Our duty is to pay attention to how God is working out our salvation and the stages of holiness while in the world. This is possible, as active orders have shown, such as the Jesuits, with such great saints through-out the ages trained in the spirituality of St. Ignatius. His rule is more applicable, obviously, to the lay life than the Benedictine rule, but all rules are possible for emulation in the world.
Choose one way and God will bless your efforts. He will also bless you freely, without your and my meagre efforts, because He is All-Loving, and like the father of the prodigal son, meets us more than half-way, waiting on the roof, looking for us to return to him.
Robert Hugh Benson writes of two type of contemplation, which is a helpful distinction for us lay people. Before I get into these descriptions, may I say that only love and suffering, suffering and love can lead us through these stages. If we are not in a loving relationship with God, either through a spouse or directly, our individualism will stand in the way of progress, and deceive us.

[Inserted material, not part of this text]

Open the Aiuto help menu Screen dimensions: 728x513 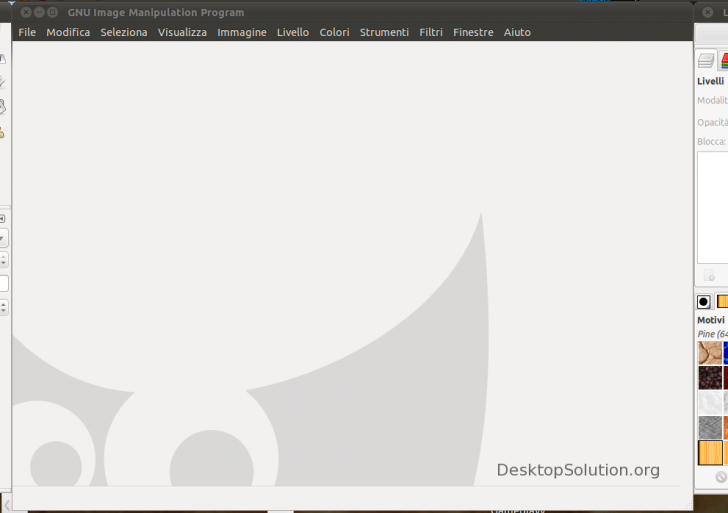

How does one know what is going on? Get a good spiritual director. Also, by the results in one's life-that is, is one peaceful and are the virtues manifested in one's life? Does one complain of suffering or accept it? Does suffering lead to peace and joy in Christ and union with Christ? Is one becoming or arrived at indifference; this is a good sign of the illuminative stage. Does one have to have one's favorite coffee, or a certain chair in the living room, or a living room? Can one tolerate any conditions of life God may send? St. Paul knew this.
I know both how to be brought low, and I know how to abound: (everywhere, and in all things I am instructed) both to be full, and to be hungry; both to abound, and to suffer need. Philippians 4:12
The two types of contemplation are ordinary and extraordinary contemplation. Ordinary contemplation is here described by Benson.

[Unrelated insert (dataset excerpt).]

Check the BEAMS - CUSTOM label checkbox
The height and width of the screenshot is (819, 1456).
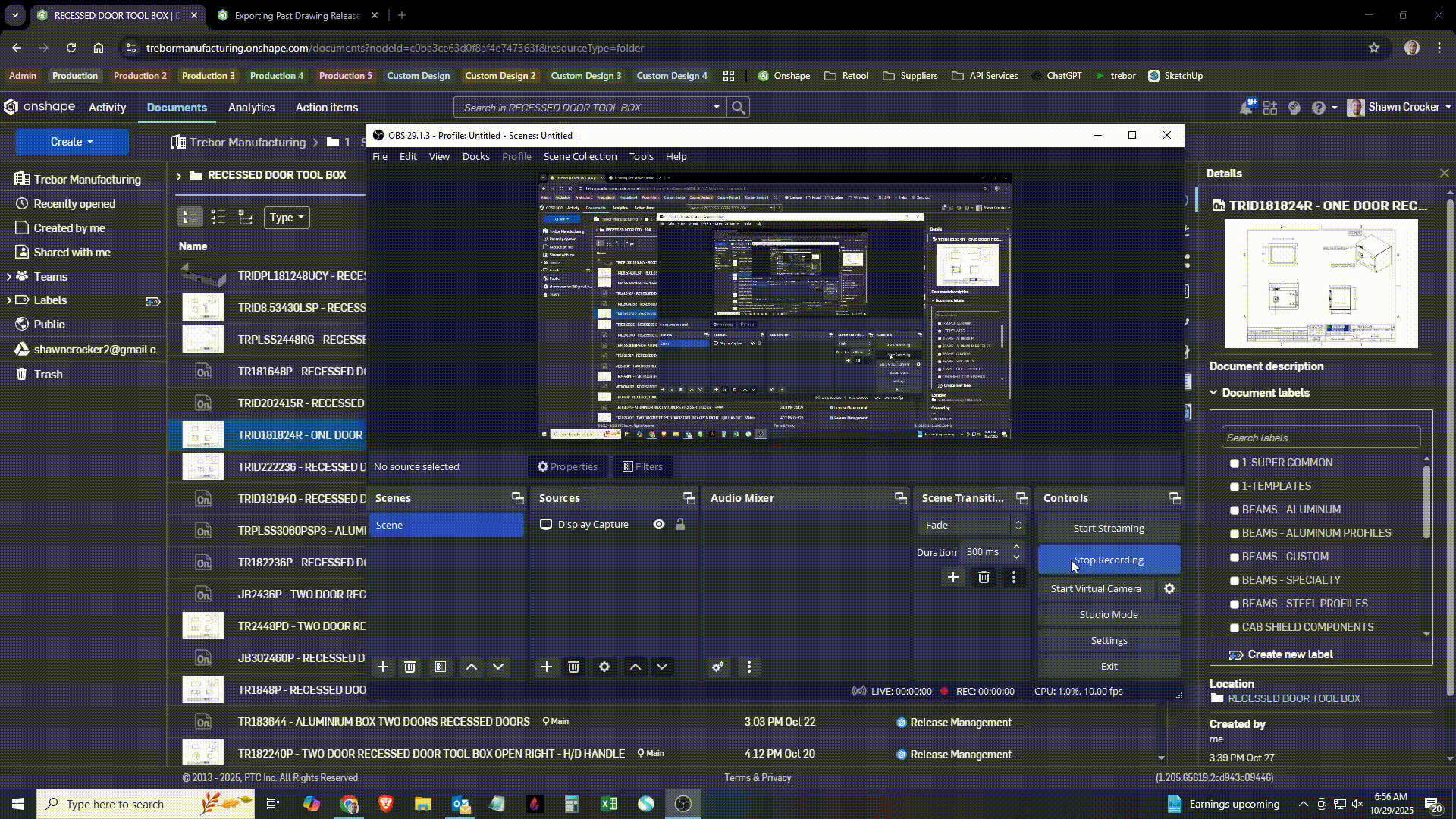pos(1234,557)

... Ordinary Contemplation is not only a state to be prayed for, but a state to which every sincere and devout Christian is bound to aspire, since it is perfectly within his reach by the help of ordinary graces.
It consists in a consciousness of God so effective and so continuous that God is never wholly absent from the thoughts, at least subconsciously. It is a state which, as has been said, the soul, when first initiated into the Friendship of Christ, in the beginning enjoys with extreme though fitful intensity. Life is changed by it: all relations are altered by it; Christ begins to be indeed the Light that irradiates every object of the soul's attention: He becomes the background, or the medium, by whose help all things are seen. Ordinary Contemplation, then, is the fixing of this state by effort as well as by grace. Until the soul has been purged, and until, further, it has been illuminated as to both exterior and interior things, the consciousness of Christ's interior Presence cannot be a continuous state.

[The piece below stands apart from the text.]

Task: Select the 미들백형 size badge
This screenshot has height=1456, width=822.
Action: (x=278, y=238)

But when these processes have taken place, when Christ, that is, has trained His new friend in the duties and rewards of the Divine Companionship, Ordinary Contemplation is, if we may say so, the attention that He expects from her. Sin, of course, in this state, becomes subjectively, far more grave: "material" sins easily become "formal." But, on the other hand, virtue is far easier, since it is difficult for any soul to sin very outrageously so long as she feels the pressure of Christ's hand in hers.
At this stage, even small sin is revealed as horrible, which it is. The conscience becomes clearer and illumined by grace, so that patterns of sin can be broken and virtue installed as the habitual way of being.
At first, this Friendship may be an on and off experience, but at some time, it becomes constant. People get confused and assume that one in the Illuminative stage has reached some type of hyper-intelligence. Saints like Joseph Cupertino and Benedict Labre show us that this does not have to be the case. It is very possible that two laymen recently made blessed, Pier Giorgio Frassati and Karl, the last emperor of Austria, not only attained the illuminative stage, but the state of union with God, and both were young when they died. Both lived the beatitudes, which is a sign of this illuminative state. They would have experienced objective contemplation, that is, the continual awareness of Christ Within.